Ian Potts's sermon on Job 25:6 presents a profound contrast between legalistic and grace-centered understanding of divine justice and human salvation. The preacher traces the theological trajectory of Bildad's question—"How then can man be justified with God?"—demonstrating that while Bildad arrives at the correct inquiry, he can only perceive God through a legal framework of judgment and condemnation, seeing humanity as mere worms before an austere, mighty Creator. Potts argues that Job, conversely, possessed faith that transcended his wretchedness, looking beyond his sinfulness to hope in a Redeemer, embodying what the Reformed doctrine of justification by faith alone requires. The sermon emphasizes that God's answer to the apparent hopelessness of human salvation comes through Christ's substitutionary atonement and resurrection—Christ himself became "a worm" (Psalm 22) to deliver worms from their sins. Potts underscores that throughout Job's narrative, God typologically preaches the gospel to Bildad through Job's sufferings, which prefigure Christ's passion, yet Bildad remains spiritually blind, much like contemporary sinners who ignore Scripture's recorded revelation. The sermon's doctrinal significance lies in its defense of Reformed soteriology: salvation cannot be attained through works or human merit but only through grace apprehended by faith in Christ's finished work, wherein the believer's guilt is imputed to Christ and His righteousness imputed to the believer.
“How can man be justified with God? For Bildad, really the question's hopeless, and he's using it to condemn Job, to say, you can't stand Job before this God... Yet when Job asked the question, Job had a hope that there was a way, that wretched sinners, that nothings could be justified, could be just before God.”
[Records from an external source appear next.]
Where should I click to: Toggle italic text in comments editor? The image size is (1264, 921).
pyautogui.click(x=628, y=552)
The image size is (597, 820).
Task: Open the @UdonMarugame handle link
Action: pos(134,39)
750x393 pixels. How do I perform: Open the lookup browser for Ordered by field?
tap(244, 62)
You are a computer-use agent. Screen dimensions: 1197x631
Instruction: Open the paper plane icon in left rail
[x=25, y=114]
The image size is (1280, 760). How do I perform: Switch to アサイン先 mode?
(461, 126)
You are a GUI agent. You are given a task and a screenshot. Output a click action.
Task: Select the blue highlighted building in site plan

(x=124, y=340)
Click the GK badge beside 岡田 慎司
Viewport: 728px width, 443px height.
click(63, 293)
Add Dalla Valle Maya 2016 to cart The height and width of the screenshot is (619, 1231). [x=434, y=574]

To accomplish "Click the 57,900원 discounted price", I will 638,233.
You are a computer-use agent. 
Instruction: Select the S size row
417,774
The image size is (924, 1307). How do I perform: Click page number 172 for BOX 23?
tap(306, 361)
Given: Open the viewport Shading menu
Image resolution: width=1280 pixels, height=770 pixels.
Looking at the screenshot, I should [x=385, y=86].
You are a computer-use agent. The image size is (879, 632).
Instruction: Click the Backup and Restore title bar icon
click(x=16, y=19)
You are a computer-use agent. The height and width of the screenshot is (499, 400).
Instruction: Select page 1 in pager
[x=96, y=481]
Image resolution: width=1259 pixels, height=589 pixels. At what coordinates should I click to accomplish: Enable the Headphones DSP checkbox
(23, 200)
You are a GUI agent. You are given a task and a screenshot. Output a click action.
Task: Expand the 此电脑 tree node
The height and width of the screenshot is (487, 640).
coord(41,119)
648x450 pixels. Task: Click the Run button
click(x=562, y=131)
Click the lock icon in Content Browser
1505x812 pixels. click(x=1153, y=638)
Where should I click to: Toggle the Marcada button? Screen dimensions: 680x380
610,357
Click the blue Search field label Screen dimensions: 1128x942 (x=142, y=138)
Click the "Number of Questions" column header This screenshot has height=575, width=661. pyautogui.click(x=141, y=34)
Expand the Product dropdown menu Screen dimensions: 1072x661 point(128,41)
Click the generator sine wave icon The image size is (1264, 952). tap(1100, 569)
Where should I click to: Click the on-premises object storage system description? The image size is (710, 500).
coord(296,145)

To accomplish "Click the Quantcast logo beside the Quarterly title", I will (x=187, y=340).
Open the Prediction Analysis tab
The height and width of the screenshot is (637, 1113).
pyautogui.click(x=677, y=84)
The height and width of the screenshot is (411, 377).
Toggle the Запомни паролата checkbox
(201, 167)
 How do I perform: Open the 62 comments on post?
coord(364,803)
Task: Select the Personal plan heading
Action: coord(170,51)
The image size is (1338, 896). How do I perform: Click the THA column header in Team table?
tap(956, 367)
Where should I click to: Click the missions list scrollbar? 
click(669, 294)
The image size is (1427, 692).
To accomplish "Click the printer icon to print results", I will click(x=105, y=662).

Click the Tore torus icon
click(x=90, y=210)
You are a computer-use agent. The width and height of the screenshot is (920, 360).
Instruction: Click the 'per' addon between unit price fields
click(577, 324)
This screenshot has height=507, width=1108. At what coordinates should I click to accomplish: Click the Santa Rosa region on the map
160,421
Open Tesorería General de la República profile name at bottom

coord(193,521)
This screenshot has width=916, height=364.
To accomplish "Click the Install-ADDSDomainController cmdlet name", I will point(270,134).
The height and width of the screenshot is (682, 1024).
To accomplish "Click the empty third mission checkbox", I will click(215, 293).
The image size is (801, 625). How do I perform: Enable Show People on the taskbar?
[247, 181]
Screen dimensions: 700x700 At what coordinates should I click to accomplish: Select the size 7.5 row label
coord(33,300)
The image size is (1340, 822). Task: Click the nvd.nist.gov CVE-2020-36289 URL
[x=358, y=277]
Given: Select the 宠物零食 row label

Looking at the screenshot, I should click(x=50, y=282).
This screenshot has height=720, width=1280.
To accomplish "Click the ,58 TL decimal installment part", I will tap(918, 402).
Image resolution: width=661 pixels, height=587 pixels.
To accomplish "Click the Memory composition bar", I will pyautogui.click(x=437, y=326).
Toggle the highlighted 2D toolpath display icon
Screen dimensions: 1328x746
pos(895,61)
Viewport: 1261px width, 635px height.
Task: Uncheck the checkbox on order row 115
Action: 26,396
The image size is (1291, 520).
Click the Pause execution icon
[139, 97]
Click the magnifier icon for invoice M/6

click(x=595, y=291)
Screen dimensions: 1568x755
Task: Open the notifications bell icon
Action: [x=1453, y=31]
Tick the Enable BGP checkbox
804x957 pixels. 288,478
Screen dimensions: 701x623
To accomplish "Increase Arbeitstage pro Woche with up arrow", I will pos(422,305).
“If Bildad knew what Job knew, if Bildad had been brought to hear the truth, if God had revealed himself to Bildad in the way he'd revealed himself to Job, he'd know that despite his sin, despite his rebellion, despite his worthlessness, despite how small he is, That God is merciful towards those who are wretched... That God delivers the worm.”
“Oh, if Bildad knew what Job knew, he would know that salvation cannot be by our works and it cannot be through any merit in us... it must be by grace... God must have a means of making dead lost sinners righteous.”
“There's one, there's one who was made a worm to deliver worms from their sins... That He who was made a worm might take worms and make them righteous, make them princes, make them to reign in him.”
The Bible teaches that justification is an act of God's grace where sinners are declared righteous through faith in Christ.
Romans 3:28, Romans 5:1
Grace is essential for salvation, as it is by grace alone that we are saved through faith, not by our works.
Ephesians 2:8-9
Understanding our sinful nature is crucial for recognizing our need for God's grace and the salvation offered in Christ.